In the coming years of the twenty-first century the ideology, institutions, and forces of “global governance” will directly challenge the legitimacy and authority of the liberal democratic nation-state and American constitutional sovereignty. What is this ideology, what are these institutions and forces, and how do they challenge liberal democracy and American sovereignty? To begin to examine these issues let us start with the primary questions of politics.
Who governs? To whom is political authority responsible? How are rulers chosen? How are rulers replaced? How is the power of rulers limited? How are laws made? How can bad laws be changed? These are the perennial questions of politics. As Plato and Aristotle inquired: what is the “best regime”?
In this first decade of the twenty-first century, has the question of what is the best regime been settled? For many throughout the developed world the answer is yes. Liberal democracy, that hybrid combination of liberalism and democracy, is the “best regime.”
Liberalism in traditional political theory means an emphasis on individual rights, free institutions, the impartial rule of law, freedom of speech and association, private property, and freedom for religion, commerce, culture, and educational institutions. Under liberalism, equality of individual citizenship is the norm.
Democracy means rule by the “demos,” the people. At the heart of modern democracy is the doctrine that governments derive their powers from the “consent of the governed,” as famously put in the American Declaration of Independence. National self-government, popular sovereignty, and majority rule (within constitutional limits, i.e., limited by liberalism) characterize the norms of liberal democracy.
These great questions of politics are in theory answered in liberal democracy. Political authority resides in a self-constituted people based on “consent.” This self-governing people choose their own rulers through elections and can replace them if they are unresponsive. The people limit the power of rulers through a constitution that functions as a basic law. Bad laws can be changed by elected national legislatures. Moreover, in practice, democracy occurs only within the borders of individual liberal democratic nation-states. As Marc Plattner, co-editor of the National Endowment for Democracy’s Journal of Democracy, recently wrote,“…we cannot enjoy liberal democracy outside the framework of the nation-state.” 

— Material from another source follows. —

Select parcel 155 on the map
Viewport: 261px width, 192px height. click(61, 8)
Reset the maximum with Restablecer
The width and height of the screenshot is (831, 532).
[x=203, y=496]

In his seminal 1989 essay “The End of History,” Francis Fukuyama argued that the great question of politics?what is the best “regime”??has been settled. We have arrived at “the end point of mankind’s ideological evolution and the universialization of Western liberal democracy as the final form of human government,” Fukuyama declared. To be sure, the practical process of spreading liberal democracy throughout the world might take hundreds of years, but the ideological hegemony of liberal democracy has already been established—that is to say, the notion that the only legitimate form of government is liberal democracy is now widespread and almost universally accepted. Even non-democratic governments either pretend to be democratic in their own particular way or claim that they are working towards democracy.
Fukuyama recognized that there will be competiting ideologies to liberal democracy, but no rival political worldviews with universal appeal, in the final analysis. He argued that the potential ideological rivals (Asian values, Islamic fundamentalism) would not likely gain widespread support among Western intellectuals; thus the crux of his argument is that there are “no rival ideologies with universal appeal.”